Il n’en faut pas plus pour ressentir la monotonie de cette situation, la prison dans laquelle Delia reste bloquée depuis des années. Esclave de son mari, elle est aussi esclave de son beau-père, un vieil italien alité, aux mains baladeuses et aux pensées arriérées (pour lui, son fils aurait dû se marier avec l’une de ses cousines !) On sent que, dans cette maison vieille et terne, Delia survit. Elle est écrasée par une société patriarcale de l’après-guerre où, les droits de la femme n’en sont qu’à leurs balbutiements. Delia retrouve un semblant de liberté lorsque son mari part travailler et qu’elle peut alors quitter la maison ; au rythme de la musique Calvin de The Jon Spencer Blues Explosion, elle marche d’un pas assuré à travers les rues italiennes où se côtoient jeunes amoureux, vieillards, marchands, enfants et soldats américains. Le harcèlement de rue est bien là mais Delia n’y prêtes pas attention ; une manière subtiles de montrer que cette pratique est encrée dans les moeurs et que les femme s’y sont – malheureusement – habituées. La mère enchaîne les petits boulots, (lingère, apprentie infirmière, réparatrice de parapluie, …) arpente la ville pour gagner de l’argent et trouve un peu de réconfort et de légèreté que lorsqu’elle retrouve son amie Marisa (Emanuela Fanelli) ou, Nino (Vinicio Marchioni) un amour de jeunesse qui – peut-être – aurait pu lui offrir une autre vie. Peut-être seulement… Car si Nino semble à l’opposé du mari tant il est doux, souriant, attentionné envers Delia, la réalisatrice utilise son film pour montrer que même l’homme le plus adorable aux premiers abords, peut à son tour devenir comme Ivano. Cortellesi pointe du doigt l’un des problèmes profonds de la société italienne ; l’éducation archaïque et misogyne des jeunes hommes italiens.

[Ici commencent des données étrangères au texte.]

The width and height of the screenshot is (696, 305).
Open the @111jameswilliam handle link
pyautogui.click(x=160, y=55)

L’une des forces du film est de montrer à quel point les violences envers les femmes sont devenues monnaies courantes et, systémiques. Tout le monde sait comment se comporte Ivano, mais personne n’intervient. Delia prend les coups sans rechigner, comme si c’était son devoir mais paradoxalement, si la violence est belle et bien ressentie par le public, elle n’est pas pour autant montrée. Les scènes les plus brutales se muent en un moment musical pendant lequel Delia et Ivano interprètent une sorte de danse contemporaine. L’idée est originale, un peu déstabilisante au début mais au final, le choix de Cortellesi ne marque que plus encore l’aspect répétitif des gestes et donc, de la violence. La réalisatrice n’a pas besoin d’insister sur l’horreur ; le simple fait de voir Ivano fermer les fenêtres – un geste habituel pour lui avant qu’il ne se mue en un monstre de violence – suffit à créer une tension chez les spectateurs.

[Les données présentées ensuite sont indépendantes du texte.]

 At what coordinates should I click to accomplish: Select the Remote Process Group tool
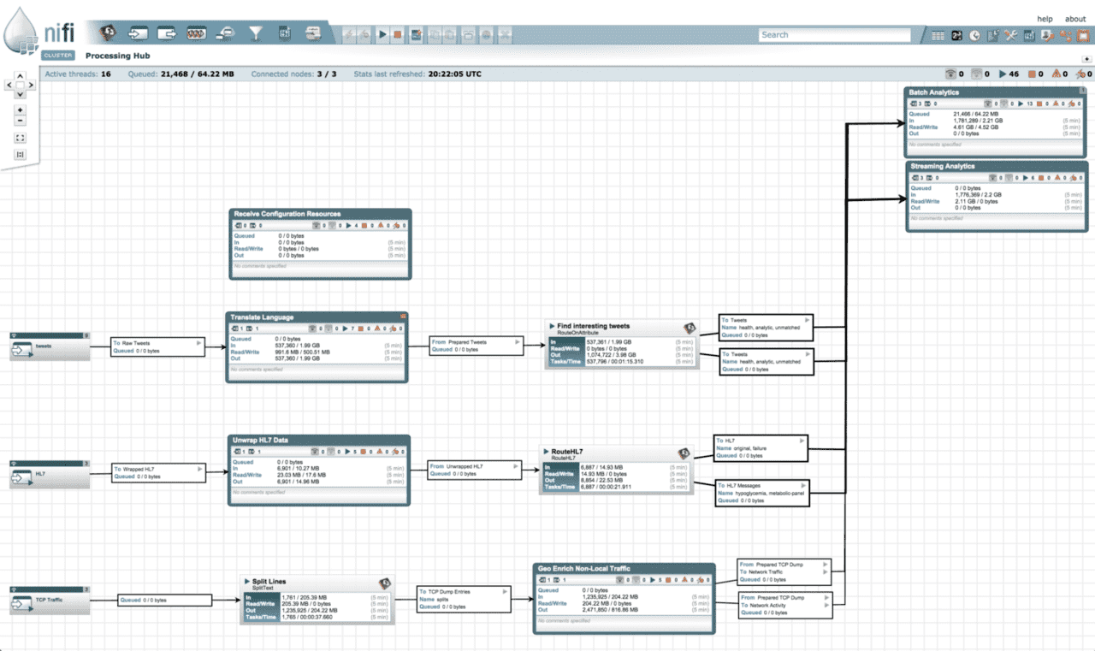(x=224, y=33)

Plus encore, Cortellesi nous montre (et le drame de l’affaire Turetta n’en est qu’une preuve supplémentaire) que la brutalité n’appartient pas au passé mais que la société italienne (et pas seulement elle) souffre toujours de ce mal. Ainsi, elle allie l’histoire des années d’après-guerre à une bande musicale particulièrement moderne qui contraste également avec l’utilisation du noir et blanc. Avec ses mélanges, la réalisatrice rend son histoire universelle et en profite au passage pour rendre un petit hommage au néo-réalisme et à la comédie italienne.

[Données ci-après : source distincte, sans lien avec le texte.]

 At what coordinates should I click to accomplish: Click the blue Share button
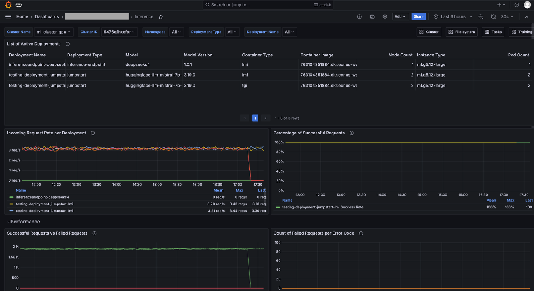click(x=418, y=17)
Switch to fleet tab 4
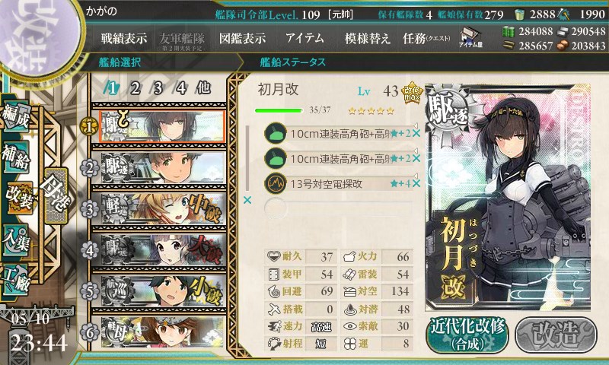 pos(180,88)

Le film est porté par Paola Cortellesi elle-même. Dans le rôle de Delia, elle dépeint une femme soumise, écrasée par le patriarcat. Bien que parfois craintive, elle sait aussi se montrer très forte lorsqu’il s’agit de protéger ses enfants et notamment sa fille. Cortellesi n’en fait pas une femme faible ou idiote comme l’imagine Ivano. Le portrait que dresse l’actrice/réalisatrice est bien plus complexe et, si le spectateur peut être désarçonné face aux choix de Delia, c’est parce qu’il veut qu’elle se batte, qu’elle se dresse contre cette vie malheureuse que lui a imposé son mariage avec Ivano. Le personnage est attachant, surprenant et vient clôturer le film de la meilleure manière qui soit. Le geste est symbolique mais fort et, montre l’évolution de Delia ; d’une femme soumise à la société patriarcale italienne, elle se mue en un outils du changement de la société, et elle n’est pas seule. Le chantier est énorme mais elle apporte sa pierre à l’édifice. Ce n’est pas dans les bras d’un autre homme qu’elle trouvera le bonheur, mais en participant à une révolution, qui changera peut-être sa vie, celle de sa fille et celles de toutes les autres femmes italiennes.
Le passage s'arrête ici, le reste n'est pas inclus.